Exposure to biologic agents is one of the primary occupational hazards in health-care facilities. Preventive measures are selected based on the evaluation of occupational risk, which includes, among others, class of harmful biologic materials; type, degree, and duration of exposure; and risk associated with the type of work performed.
Personal protective equipment (PPE) is a crucial component in the hierarchy of controls to protect health-care providers (HCPs). Additional precautions are selected depending on the pathogen transmission routes and should be immediately taken if infection is suspected.
Respiratory Protection (Masks)Top
Masks and respirators protect against respiratory pathogens that transmit through respiratory particles of various sizes, from very small (historically considered “aerosol” if diameter <5 microm) to larger droplets and splashes.

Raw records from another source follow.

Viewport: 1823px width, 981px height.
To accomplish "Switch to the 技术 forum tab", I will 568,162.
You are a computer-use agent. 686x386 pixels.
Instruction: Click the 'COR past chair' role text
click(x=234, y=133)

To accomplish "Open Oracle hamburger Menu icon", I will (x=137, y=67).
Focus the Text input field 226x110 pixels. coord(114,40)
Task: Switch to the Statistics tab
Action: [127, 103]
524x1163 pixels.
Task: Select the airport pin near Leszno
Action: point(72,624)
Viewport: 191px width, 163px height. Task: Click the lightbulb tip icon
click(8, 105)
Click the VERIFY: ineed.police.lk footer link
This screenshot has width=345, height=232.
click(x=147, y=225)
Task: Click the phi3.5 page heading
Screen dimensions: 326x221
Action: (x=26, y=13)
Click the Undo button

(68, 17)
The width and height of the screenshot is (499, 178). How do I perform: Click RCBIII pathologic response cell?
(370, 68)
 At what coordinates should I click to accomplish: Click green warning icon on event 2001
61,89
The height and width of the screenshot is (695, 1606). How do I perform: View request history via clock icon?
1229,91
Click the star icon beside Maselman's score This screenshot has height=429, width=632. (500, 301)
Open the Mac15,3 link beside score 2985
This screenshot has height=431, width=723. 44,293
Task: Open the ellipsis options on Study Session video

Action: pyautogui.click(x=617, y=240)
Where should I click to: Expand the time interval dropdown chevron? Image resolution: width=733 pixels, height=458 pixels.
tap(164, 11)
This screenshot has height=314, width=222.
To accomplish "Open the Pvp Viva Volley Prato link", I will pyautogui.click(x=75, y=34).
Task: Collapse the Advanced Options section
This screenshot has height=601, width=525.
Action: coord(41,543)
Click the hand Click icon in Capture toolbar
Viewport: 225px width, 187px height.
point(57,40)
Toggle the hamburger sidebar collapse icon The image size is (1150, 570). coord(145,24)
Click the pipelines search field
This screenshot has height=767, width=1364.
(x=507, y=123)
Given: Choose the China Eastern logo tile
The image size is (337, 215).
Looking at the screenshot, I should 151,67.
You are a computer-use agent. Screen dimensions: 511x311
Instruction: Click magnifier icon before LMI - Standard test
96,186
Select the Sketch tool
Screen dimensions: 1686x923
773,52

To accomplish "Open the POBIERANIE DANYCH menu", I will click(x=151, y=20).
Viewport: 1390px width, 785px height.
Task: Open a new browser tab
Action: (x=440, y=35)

Masks used in everyday practice are divided into several categories based on their filtering properties and shape (Figure 10.6-1). The most commonly used category is half-masks, which includes medical or surgical masks and respirators: N95 (European equivalent: filtering facepiece 2 [FFP2]) and N99 (European equivalent: FFP3). The latter is rarely used in health-care settings. The distinction between N95 and N99 and FFP2 and FFP3, respectively, is based on the filtering effectiveness and total inward leakage (the maximal proportion of particles that enter the mask due to incorrect adjustment and/or leaking of exhalation valves, if present). Full-face respirators are rarely used in health-care settings and include reusable respirators with replaceable filters (Figure 10.6-2, panel C). These full-face respirators are more comfortable and can be used, for example, in the case of long exposure time, but they are more challenging for donning and doffing and must be decontaminated after each use.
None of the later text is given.